What the exercise asks:
Please repeat, from the entries that follow, the lines from the one containing "De multiples bienfaits (257, 1402)" through the one containing "Des sources alimentaires variées (257, 1880)" exactly, adding nothing.

Pixel coordinate grounding data:

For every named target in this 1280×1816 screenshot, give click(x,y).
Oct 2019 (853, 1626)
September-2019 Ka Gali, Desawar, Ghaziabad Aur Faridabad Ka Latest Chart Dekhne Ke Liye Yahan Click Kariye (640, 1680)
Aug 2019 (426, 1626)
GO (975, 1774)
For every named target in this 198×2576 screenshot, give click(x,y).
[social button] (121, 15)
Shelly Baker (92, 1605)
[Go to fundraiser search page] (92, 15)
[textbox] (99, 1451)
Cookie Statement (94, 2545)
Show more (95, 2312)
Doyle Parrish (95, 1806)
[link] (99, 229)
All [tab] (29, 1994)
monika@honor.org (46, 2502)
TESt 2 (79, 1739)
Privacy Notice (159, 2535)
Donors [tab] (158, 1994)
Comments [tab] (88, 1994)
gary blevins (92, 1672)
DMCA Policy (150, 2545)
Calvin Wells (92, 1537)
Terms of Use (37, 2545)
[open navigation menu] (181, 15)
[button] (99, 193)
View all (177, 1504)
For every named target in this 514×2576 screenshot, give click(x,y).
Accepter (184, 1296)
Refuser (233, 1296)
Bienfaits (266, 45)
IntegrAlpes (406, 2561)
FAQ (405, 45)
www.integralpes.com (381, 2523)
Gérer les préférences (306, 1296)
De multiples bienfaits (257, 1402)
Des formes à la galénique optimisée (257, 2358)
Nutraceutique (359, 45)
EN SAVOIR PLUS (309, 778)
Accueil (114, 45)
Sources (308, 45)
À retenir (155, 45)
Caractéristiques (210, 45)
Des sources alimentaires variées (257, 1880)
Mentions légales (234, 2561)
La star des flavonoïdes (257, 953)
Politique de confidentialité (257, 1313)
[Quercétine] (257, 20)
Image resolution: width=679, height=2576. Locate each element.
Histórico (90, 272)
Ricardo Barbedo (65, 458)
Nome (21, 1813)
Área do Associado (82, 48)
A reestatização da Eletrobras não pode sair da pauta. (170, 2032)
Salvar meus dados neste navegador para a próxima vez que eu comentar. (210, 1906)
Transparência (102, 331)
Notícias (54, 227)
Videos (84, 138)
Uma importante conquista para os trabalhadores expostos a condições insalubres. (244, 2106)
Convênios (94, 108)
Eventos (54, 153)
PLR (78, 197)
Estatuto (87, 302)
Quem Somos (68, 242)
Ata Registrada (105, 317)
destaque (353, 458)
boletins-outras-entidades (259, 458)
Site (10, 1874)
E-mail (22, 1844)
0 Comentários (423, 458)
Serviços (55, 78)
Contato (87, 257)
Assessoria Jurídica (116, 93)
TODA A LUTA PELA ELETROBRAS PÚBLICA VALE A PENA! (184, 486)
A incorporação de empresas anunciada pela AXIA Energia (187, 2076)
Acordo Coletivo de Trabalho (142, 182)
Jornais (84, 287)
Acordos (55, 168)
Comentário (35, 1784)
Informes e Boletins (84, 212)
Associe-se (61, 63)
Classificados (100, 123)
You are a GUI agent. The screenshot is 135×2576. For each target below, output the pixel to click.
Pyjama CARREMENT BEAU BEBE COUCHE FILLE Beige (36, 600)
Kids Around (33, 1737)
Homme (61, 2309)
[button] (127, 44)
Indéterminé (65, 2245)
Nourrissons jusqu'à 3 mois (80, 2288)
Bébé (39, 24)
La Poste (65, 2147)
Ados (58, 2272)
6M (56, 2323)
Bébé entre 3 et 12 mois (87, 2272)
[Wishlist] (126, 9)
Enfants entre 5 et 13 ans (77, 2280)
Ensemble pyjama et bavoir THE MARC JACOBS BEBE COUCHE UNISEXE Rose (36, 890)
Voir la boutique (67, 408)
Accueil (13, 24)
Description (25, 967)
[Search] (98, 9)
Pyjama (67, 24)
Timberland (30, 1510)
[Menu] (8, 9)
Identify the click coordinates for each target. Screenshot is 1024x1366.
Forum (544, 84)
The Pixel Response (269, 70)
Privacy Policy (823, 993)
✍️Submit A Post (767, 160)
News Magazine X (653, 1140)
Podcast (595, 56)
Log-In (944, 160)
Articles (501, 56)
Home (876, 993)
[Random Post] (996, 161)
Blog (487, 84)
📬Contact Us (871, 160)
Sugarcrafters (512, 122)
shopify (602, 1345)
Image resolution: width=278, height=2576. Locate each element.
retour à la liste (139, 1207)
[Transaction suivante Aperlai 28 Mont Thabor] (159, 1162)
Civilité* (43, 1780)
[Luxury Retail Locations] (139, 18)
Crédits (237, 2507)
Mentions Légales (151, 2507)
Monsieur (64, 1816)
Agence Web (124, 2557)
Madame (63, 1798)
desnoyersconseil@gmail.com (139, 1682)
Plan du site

Exercise answer:
De multiples bienfaits (257, 1402)
Des formes à la galénique optimisée (257, 2358)
Nutraceutique (359, 45)
EN SAVOIR PLUS (309, 778)
Accueil (114, 45)
Sources (308, 45)
À retenir (155, 45)
Caractéristiques (210, 45)
Des sources alimentaires variées (257, 1880)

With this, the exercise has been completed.